» **Aim of the task**:
An exact repetition of the listing is required.

Input records section start

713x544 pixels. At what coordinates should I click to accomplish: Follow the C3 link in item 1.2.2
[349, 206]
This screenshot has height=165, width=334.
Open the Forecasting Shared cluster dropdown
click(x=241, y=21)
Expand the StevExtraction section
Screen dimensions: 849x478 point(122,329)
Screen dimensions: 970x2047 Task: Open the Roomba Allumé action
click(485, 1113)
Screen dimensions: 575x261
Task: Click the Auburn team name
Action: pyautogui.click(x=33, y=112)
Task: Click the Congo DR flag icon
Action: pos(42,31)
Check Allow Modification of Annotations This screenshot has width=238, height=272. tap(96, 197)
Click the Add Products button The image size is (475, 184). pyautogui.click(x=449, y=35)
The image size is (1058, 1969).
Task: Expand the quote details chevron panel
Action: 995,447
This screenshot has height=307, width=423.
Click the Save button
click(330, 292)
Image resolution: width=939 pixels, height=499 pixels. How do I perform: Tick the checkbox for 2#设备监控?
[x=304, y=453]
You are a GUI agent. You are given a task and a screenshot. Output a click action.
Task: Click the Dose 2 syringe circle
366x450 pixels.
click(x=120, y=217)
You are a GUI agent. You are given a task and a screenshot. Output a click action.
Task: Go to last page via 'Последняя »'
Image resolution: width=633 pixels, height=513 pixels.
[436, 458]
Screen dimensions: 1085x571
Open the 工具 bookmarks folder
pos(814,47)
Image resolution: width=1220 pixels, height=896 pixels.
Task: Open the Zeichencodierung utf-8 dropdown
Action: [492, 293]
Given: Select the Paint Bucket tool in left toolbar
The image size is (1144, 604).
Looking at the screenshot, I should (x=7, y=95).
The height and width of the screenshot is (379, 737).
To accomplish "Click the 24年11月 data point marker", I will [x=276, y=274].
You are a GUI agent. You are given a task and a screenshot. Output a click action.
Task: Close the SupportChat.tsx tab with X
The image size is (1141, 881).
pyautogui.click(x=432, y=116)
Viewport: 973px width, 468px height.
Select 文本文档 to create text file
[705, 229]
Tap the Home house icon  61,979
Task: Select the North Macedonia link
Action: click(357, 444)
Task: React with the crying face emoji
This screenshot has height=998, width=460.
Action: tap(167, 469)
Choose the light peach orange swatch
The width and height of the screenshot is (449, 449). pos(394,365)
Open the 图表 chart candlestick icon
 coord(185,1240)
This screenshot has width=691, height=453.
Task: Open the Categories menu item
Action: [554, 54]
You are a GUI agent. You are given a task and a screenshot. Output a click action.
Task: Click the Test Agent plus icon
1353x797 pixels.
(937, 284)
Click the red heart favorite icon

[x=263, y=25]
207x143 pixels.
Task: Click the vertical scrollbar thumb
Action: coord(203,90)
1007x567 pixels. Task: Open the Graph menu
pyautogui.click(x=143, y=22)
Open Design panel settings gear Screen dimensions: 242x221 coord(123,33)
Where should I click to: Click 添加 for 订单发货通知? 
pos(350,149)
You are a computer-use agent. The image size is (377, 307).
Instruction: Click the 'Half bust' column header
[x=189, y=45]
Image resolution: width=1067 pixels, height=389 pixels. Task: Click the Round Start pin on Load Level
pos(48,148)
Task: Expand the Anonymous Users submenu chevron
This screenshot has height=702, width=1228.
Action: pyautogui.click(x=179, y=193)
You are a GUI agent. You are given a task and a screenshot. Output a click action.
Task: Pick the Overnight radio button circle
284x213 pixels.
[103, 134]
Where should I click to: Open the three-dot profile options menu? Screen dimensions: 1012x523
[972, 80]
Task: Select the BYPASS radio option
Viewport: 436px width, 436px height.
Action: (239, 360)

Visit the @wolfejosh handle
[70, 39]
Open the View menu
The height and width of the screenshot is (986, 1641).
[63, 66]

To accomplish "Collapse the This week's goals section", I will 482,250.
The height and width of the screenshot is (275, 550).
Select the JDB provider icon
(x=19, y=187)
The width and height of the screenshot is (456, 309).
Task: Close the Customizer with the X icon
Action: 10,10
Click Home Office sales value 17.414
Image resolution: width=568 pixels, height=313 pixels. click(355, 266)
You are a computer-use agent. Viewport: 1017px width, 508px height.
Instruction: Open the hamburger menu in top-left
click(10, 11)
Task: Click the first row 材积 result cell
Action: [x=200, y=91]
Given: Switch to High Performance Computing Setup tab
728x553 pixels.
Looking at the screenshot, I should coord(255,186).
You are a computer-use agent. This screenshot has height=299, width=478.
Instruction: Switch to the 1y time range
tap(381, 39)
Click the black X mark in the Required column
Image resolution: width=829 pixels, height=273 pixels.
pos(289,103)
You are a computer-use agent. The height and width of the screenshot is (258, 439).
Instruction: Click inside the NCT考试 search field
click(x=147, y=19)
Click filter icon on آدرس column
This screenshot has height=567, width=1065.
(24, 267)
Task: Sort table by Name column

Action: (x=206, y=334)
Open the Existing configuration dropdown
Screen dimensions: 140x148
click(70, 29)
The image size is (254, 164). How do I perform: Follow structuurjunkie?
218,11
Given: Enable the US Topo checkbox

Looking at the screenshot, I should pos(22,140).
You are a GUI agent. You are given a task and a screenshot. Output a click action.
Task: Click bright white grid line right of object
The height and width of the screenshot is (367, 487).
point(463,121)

Input records section end

» **Solution to this task**:
713x544 pixels. At what coordinates should I click to accomplish: Follow the C3 link in item 1.2.2
[349, 206]
This screenshot has height=165, width=334.
Open the Forecasting Shared cluster dropdown
click(x=241, y=21)
Expand the StevExtraction section
Screen dimensions: 849x478 point(122,329)
Screen dimensions: 970x2047 Task: Open the Roomba Allumé action
click(485, 1113)
Screen dimensions: 575x261
Task: Click the Auburn team name
Action: pyautogui.click(x=33, y=112)
Task: Click the Congo DR flag icon
Action: pos(42,31)
Check Allow Modification of Annotations This screenshot has width=238, height=272. tap(96, 197)
Click the Add Products button The image size is (475, 184). pyautogui.click(x=449, y=35)
The image size is (1058, 1969).
Task: Expand the quote details chevron panel
Action: 995,447
This screenshot has height=307, width=423.
Click the Save button
click(330, 292)
Image resolution: width=939 pixels, height=499 pixels. How do I perform: Tick the checkbox for 2#设备监控?
[x=304, y=453]
You are a GUI agent. You are given a task and a screenshot. Output a click action.
Task: Click the Dose 2 syringe circle
366x450 pixels.
click(x=120, y=217)
You are a GUI agent. You are given a task and a screenshot. Output a click action.
Task: Go to last page via 'Последняя »'
Image resolution: width=633 pixels, height=513 pixels.
[436, 458]
Screen dimensions: 1085x571
Open the 工具 bookmarks folder
pos(814,47)
Image resolution: width=1220 pixels, height=896 pixels.
Task: Open the Zeichencodierung utf-8 dropdown
Action: [492, 293]
Given: Select the Paint Bucket tool in left toolbar
The image size is (1144, 604).
Looking at the screenshot, I should (x=7, y=95).
The height and width of the screenshot is (379, 737).
To accomplish "Click the 24年11月 data point marker", I will [x=276, y=274].
You are a GUI agent. You are given a task and a screenshot. Output a click action.
Task: Close the SupportChat.tsx tab with X
The image size is (1141, 881).
pyautogui.click(x=432, y=116)
Viewport: 973px width, 468px height.
Select 文本文档 to create text file
[705, 229]
Tap the Home house icon  61,979
Task: Select the North Macedonia link
Action: click(357, 444)
Task: React with the crying face emoji
This screenshot has height=998, width=460.
Action: tap(167, 469)
Choose the light peach orange swatch
The width and height of the screenshot is (449, 449). pos(394,365)
Open the 图表 chart candlestick icon
 coord(185,1240)
This screenshot has width=691, height=453.
Task: Open the Categories menu item
Action: [554, 54]
You are a GUI agent. You are given a task and a screenshot. Output a click action.
Task: Click the Test Agent plus icon
1353x797 pixels.
(937, 284)
Click the red heart favorite icon

[x=263, y=25]
207x143 pixels.
Task: Click the vertical scrollbar thumb
Action: coord(203,90)
1007x567 pixels. Task: Open the Graph menu
pyautogui.click(x=143, y=22)
Open Design panel settings gear Screen dimensions: 242x221 coord(123,33)
Where should I click to: Click 添加 for 订单发货通知? 
pos(350,149)
You are a computer-use agent. The image size is (377, 307).
Instruction: Click the 'Half bust' column header
[x=189, y=45]
Image resolution: width=1067 pixels, height=389 pixels. Task: Click the Round Start pin on Load Level
pos(48,148)
Task: Expand the Anonymous Users submenu chevron
This screenshot has height=702, width=1228.
Action: pyautogui.click(x=179, y=193)
You are a GUI agent. You are given a task and a screenshot. Output a click action.
Task: Pick the Overnight radio button circle
284x213 pixels.
[103, 134]
Where should I click to: Open the three-dot profile options menu? Screen dimensions: 1012x523
[972, 80]
Task: Select the BYPASS radio option
Viewport: 436px width, 436px height.
Action: (239, 360)

Visit the @wolfejosh handle
[70, 39]
Open the View menu
The height and width of the screenshot is (986, 1641).
[63, 66]

To accomplish "Collapse the This week's goals section", I will 482,250.
The height and width of the screenshot is (275, 550).
Select the JDB provider icon
(x=19, y=187)
The width and height of the screenshot is (456, 309).
Task: Close the Customizer with the X icon
Action: 10,10
Click Home Office sales value 17.414
Image resolution: width=568 pixels, height=313 pixels. click(355, 266)
You are a computer-use agent. Viewport: 1017px width, 508px height.
Instruction: Open the hamburger menu in top-left
click(10, 11)
Task: Click the first row 材积 result cell
Action: [x=200, y=91]
Given: Switch to High Performance Computing Setup tab
728x553 pixels.
Looking at the screenshot, I should coord(255,186).
You are a computer-use agent. This screenshot has height=299, width=478.
Instruction: Switch to the 1y time range
tap(381, 39)
Click the black X mark in the Required column
Image resolution: width=829 pixels, height=273 pixels.
pos(289,103)
You are a computer-use agent. The height and width of the screenshot is (258, 439).
Instruction: Click inside the NCT考试 search field
click(x=147, y=19)
Click filter icon on آدرس column
This screenshot has height=567, width=1065.
(24, 267)
Task: Sort table by Name column

Action: (x=206, y=334)
Open the Existing configuration dropdown
Screen dimensions: 140x148
click(70, 29)
The image size is (254, 164). How do I perform: Follow structuurjunkie?
218,11
Given: Enable the US Topo checkbox

Looking at the screenshot, I should pos(22,140).
You are a GUI agent. You are given a task and a screenshot. Output a click action.
Task: Click bright white grid line right of object
The height and width of the screenshot is (367, 487).
point(463,121)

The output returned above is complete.